Set exercise.
Reproduce the material verbatim, from the line with "Where should I" up to and including the line with "This screenshot has height=457, width=1101.". Leave the pictures out.

Recorded information.
+ + +
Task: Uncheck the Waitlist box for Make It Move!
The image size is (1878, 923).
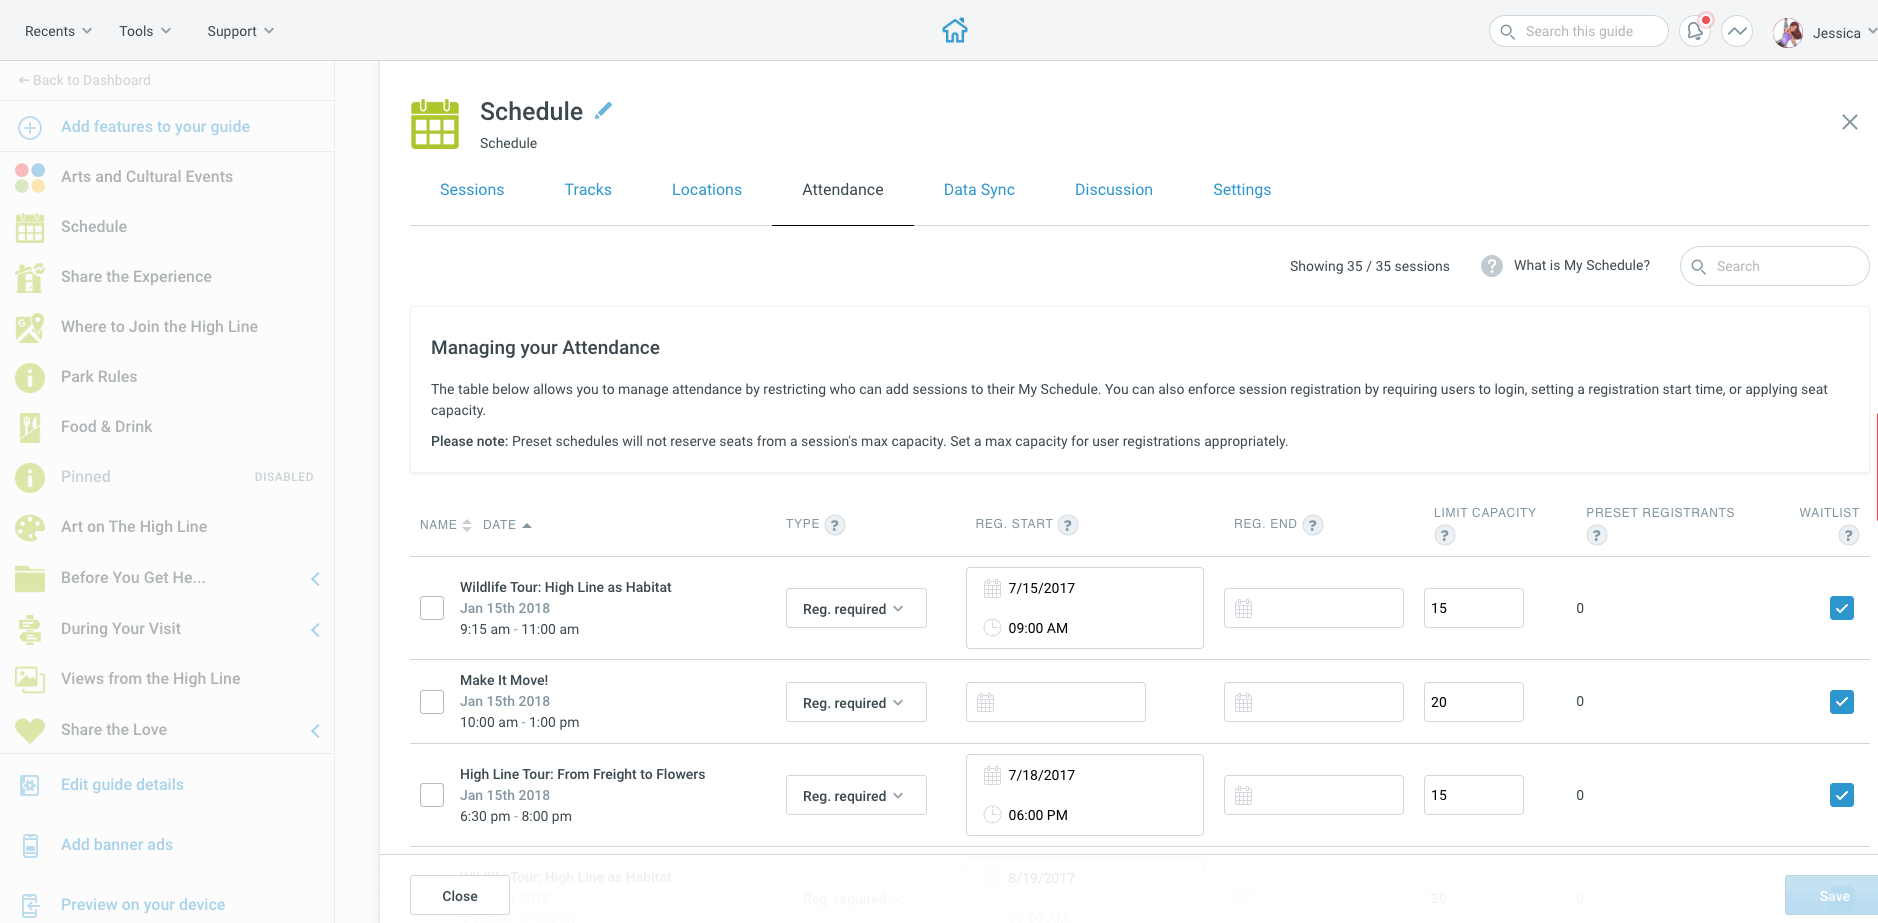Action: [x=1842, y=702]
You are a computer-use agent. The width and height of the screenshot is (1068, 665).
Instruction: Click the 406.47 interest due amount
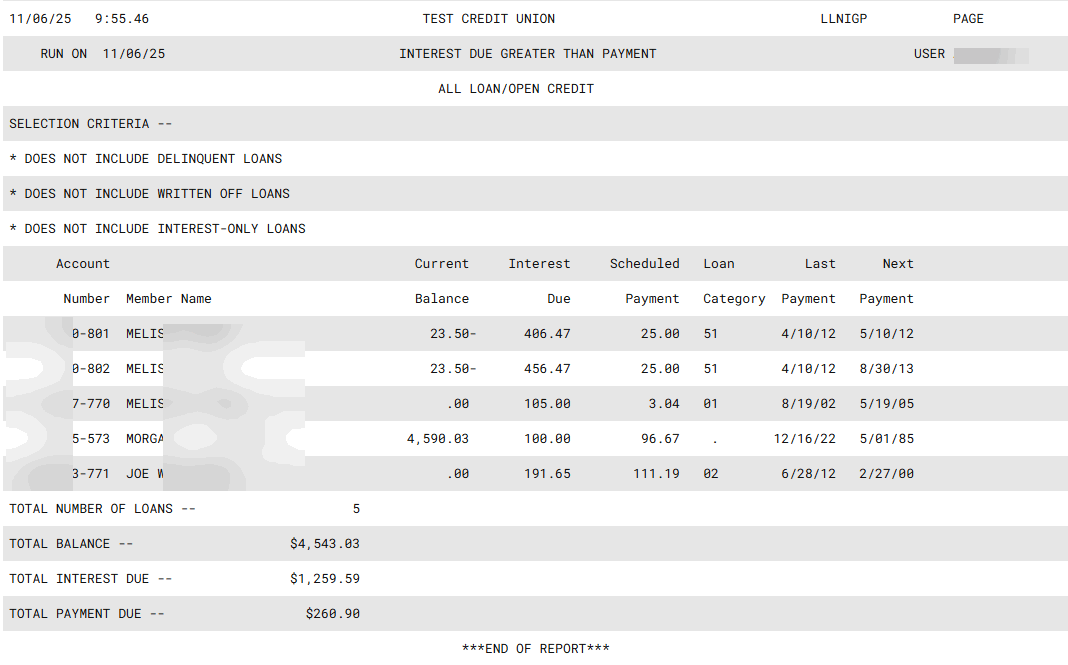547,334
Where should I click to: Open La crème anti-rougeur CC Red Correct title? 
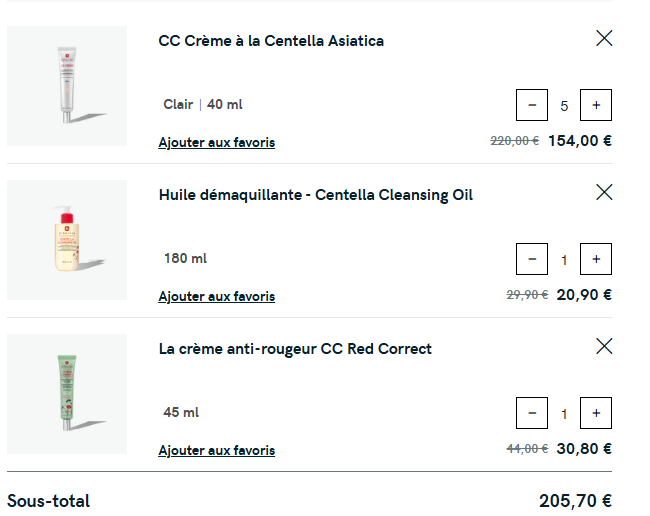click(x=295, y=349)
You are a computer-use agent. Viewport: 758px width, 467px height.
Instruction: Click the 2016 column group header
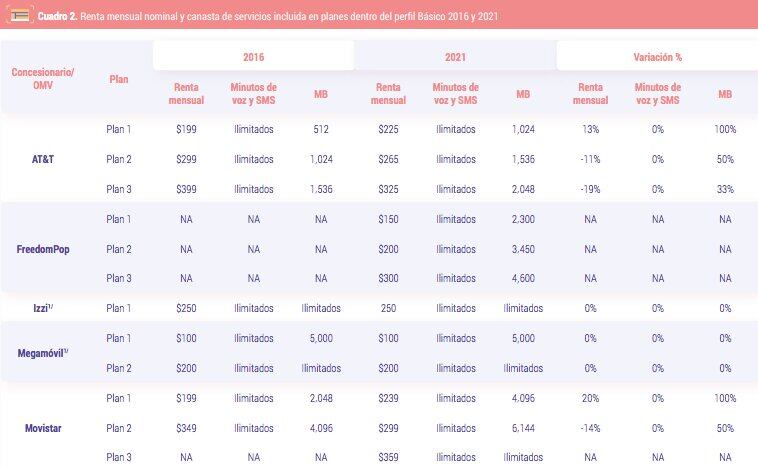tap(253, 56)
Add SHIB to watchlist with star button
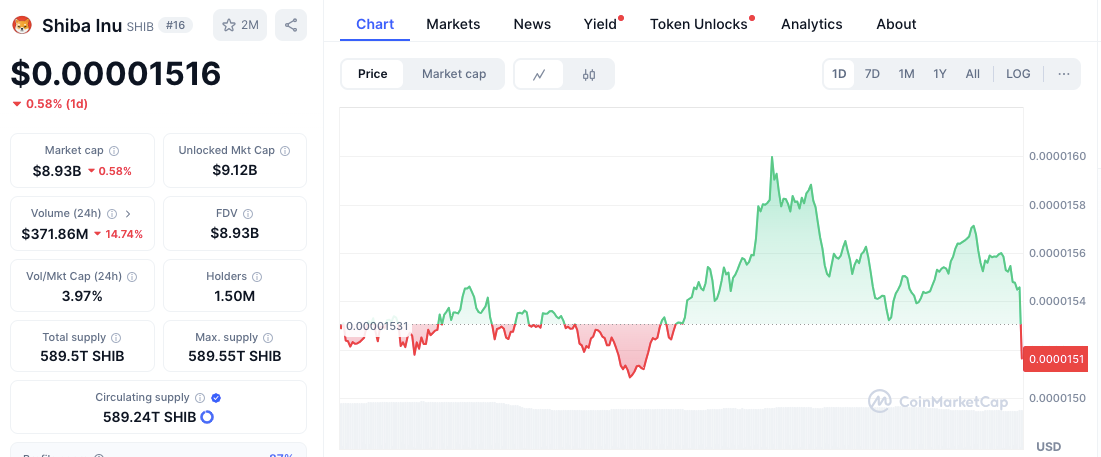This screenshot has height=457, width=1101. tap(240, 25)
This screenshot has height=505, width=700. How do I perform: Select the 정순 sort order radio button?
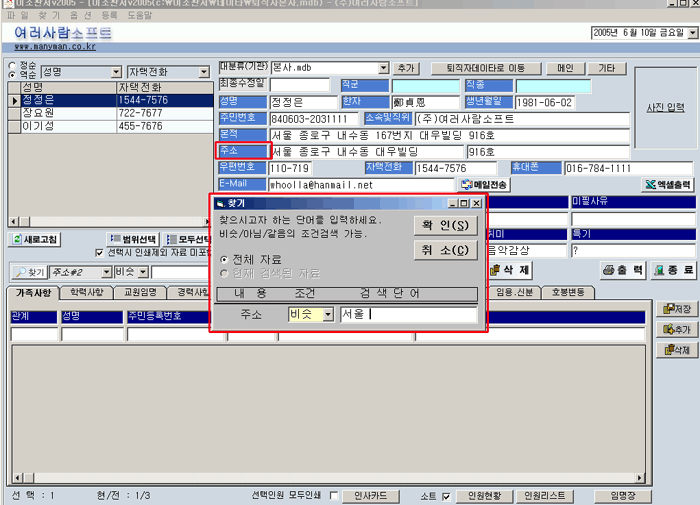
+ + +
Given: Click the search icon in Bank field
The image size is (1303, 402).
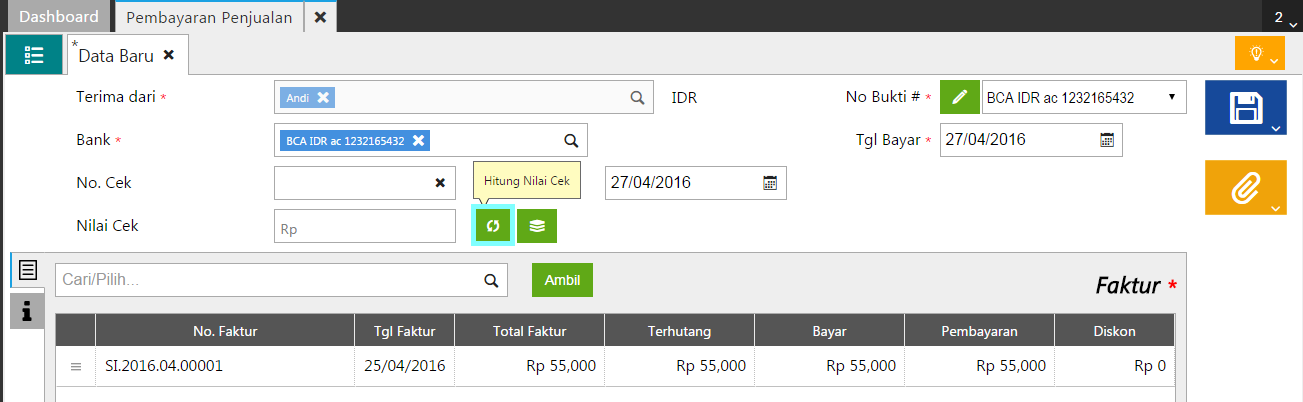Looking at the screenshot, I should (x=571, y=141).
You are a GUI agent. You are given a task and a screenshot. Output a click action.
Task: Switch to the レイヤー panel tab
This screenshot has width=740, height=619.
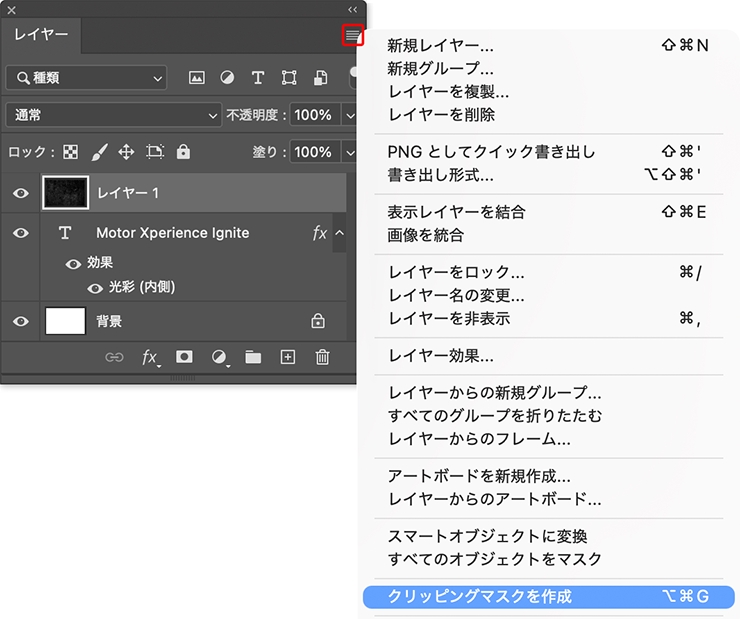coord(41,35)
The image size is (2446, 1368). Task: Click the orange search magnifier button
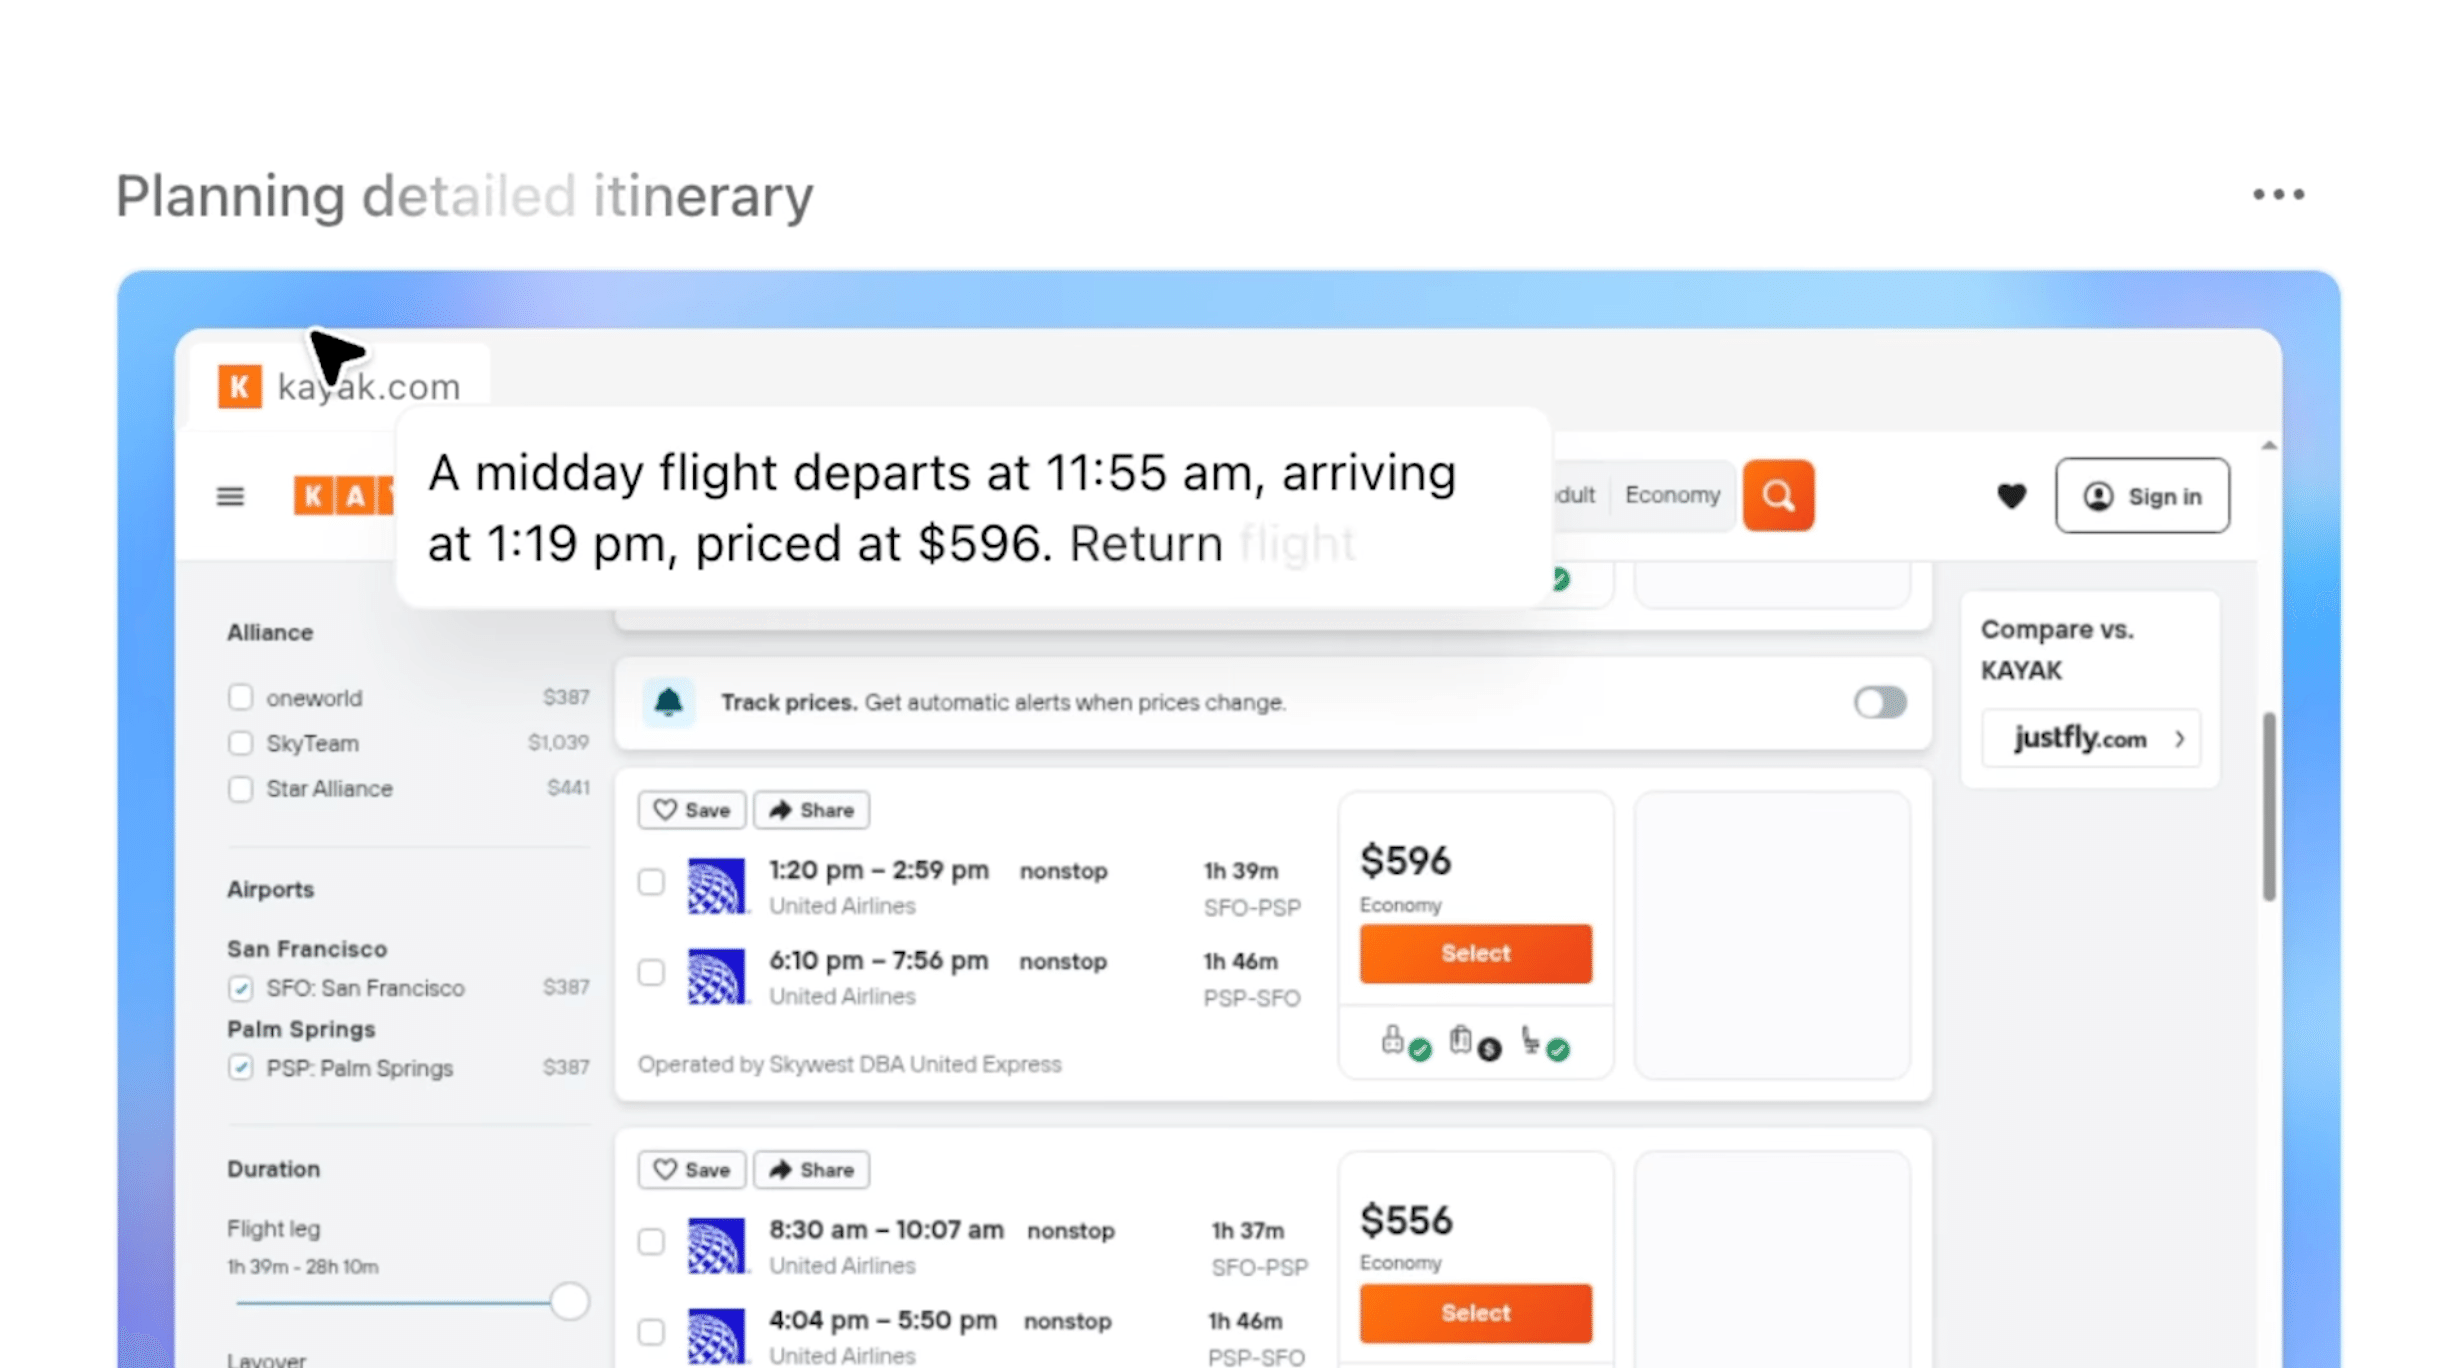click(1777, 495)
+ + +
Solved exercise.
Where should I click to: Open La crème anti-rougeur CC Red Correct title? 
click(x=295, y=349)
You are a computer-use agent. Viewport: 758px width, 467px height.
Instruction: Click the 2016 column group header
tap(253, 56)
Add SHIB to watchlist with star button
This screenshot has height=457, width=1101. tap(240, 25)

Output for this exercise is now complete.